Many environmentalists and anti-business people in the U.S., most centered in the Democrat Socialist Party, were sure that the U.S. production of oil and gas was going to rapidly dwindle. It was one of their many reasons for attacking U.S. oil companies as dinosaurs of the past. It was time to make these dinosaurs extinct, at least with a government-controlled and accelerated culling and size-reduction plan. Oil and gas when burned both produced the fatal gas carbon dioxide, which was claimed to be slowly or not so slowly killing the planet. We were told that the only energy that made sense was the so-called renewable energy sources of windmills, photovoltaic devices, and all sorts of plants grown for fuel. These people backed Obama for the presidency in 2008 and were rewarded as he allowed less and less production of oil and gas on the incredible acreage of federal lands and in the many off-shore areas controlled by the federal government. Meanwhile, windmills and photovoltaic device arrays were offered subsidies and mandates with claims they would replace coal, oil, and gas in large part soon.
Because the renewable sources of energy proved, as I and many others said they would, to be expensive and unreliable, they have effectively proven to be non-renewable. Investments in these energy sources have often failed and when they did not, it was only because of the subsidies and mandates that they managed a slow growth in energy output capability. Let us compare the oil dinosaur in vigor:
The production information is from the U.S. Energy Information Administration. The year at the bottom of the dip is 2008 when production was 1,829,985,000 barrels of oil, well down from the maximum production in 1970 of 3,517,450,000 barrels. As the fracking revolution in oil production began, Obama was off-setting its initial gains by restricting oil production on federal lands. In 2011, however, fracking oil production on private lands really took-off. In 2015, oil production in U.S. fields was back to 3,436,515,000 barrels of oil. Now, with the blessed end of the Obama Regime and the apparent desire of OPEC to give up its ruinous price war on oil, there is nothing to keep oil production in the U.S. from continuing to increase. An end to the suppression of U.S. energy production heralded by the Trump administration and a Republican Congress as well, will be a great boon to the U.S. economy.
The story of shale oil production in the U.S. is shown below:
U.S. oil production already appeared certain to soon exceed that at its prior peak of 1970. But at some point the Bakken and Eagle Ford and other known shale oil fields are likely to see lowered production. Will other undiscovered oil fields take their place? Yes!
In September, Apache Corp. announced that it Alpine High field in an area of the Permian Basin in West Texas holds 1.1 – 2.7 billion barrels of recoverable oil at current prices. This area had been drilled many times by other companies with no finding of economically recoverable oil.

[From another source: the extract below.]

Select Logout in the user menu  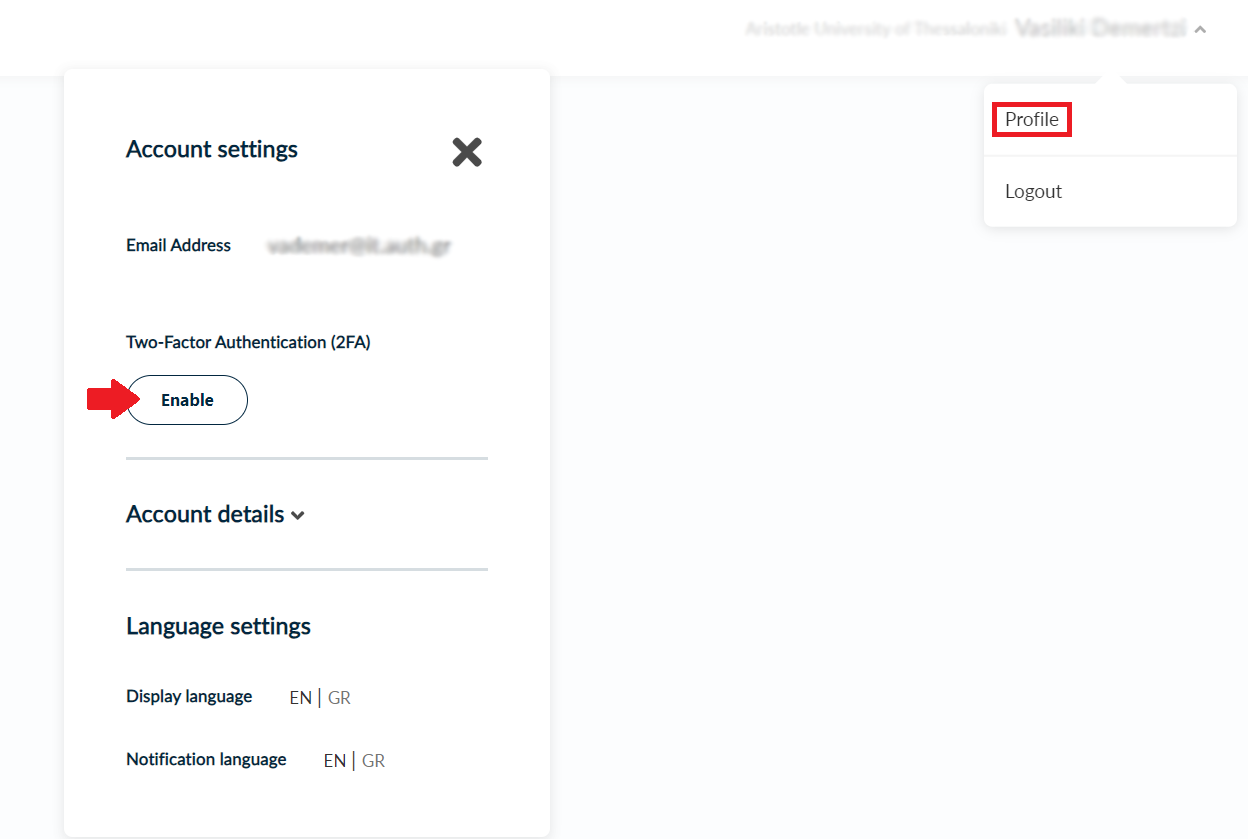coord(1033,191)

Then comes the blockbuster announcement by the U.S. Geological Survey (USGS) that the Wolfcamp Shale in the Midland Basin portion of the Permian Basin has 20 billion barrels of recoverable oil at current prices and 16 trillion cubic feet of natural gas. Compare this to the largest oil producing field in North America, the Prudhoe Bay field of the north slope of Alaska with the 12 billion barrels of oil produced over 43 years. The largest producing field in the Lower 48 is the East Texas oil field, which has produced 7 billion barrels of oil since the early 1930s. The Wolfcamp Shale is now expected to produce nearly 3 times the oil of the Bakken – Three Forks capacity according to the USGS assessment in 2013. The Wolfcamp Shale capacity is nearly 19 times that of the Eagle Ford field according to its 2012 assessment by the USGS.
Over time, the USGS estimates prove to be low due to increased knowledge about the oil field geology and to improvements in extraction technology. How true this is, is clear from the fact that Midland, Texas is well within the Wolfcamp Shale area. This huge discovery is entirely based on new technology, not on a failure of many an oil company to examine the area for its oil possibilities. Recall that George W. Bush spent his oil years in Midland, which had been an oil center prior to his arrival.
At current prices, the Wolfcamp Shale oil is worth about $900 billion. Pioneer Natural Resources has drilling rights on 785,000 acres within the large field. ConocoPhillips has Wolfcamp Shale holdings of 1.8 billion barrels.
I am sure that President Trump will be very happy to claim credit for all the new jobs that will be produced by the production of the Wolfcamp Shale! Assuming he does not act as Obama has to try to suppress oil production, I suppose we will have to give him a portion of the credit, though in a healthier context we would give all of the credit to the oil field innovators and production experts of our wonderful private sector.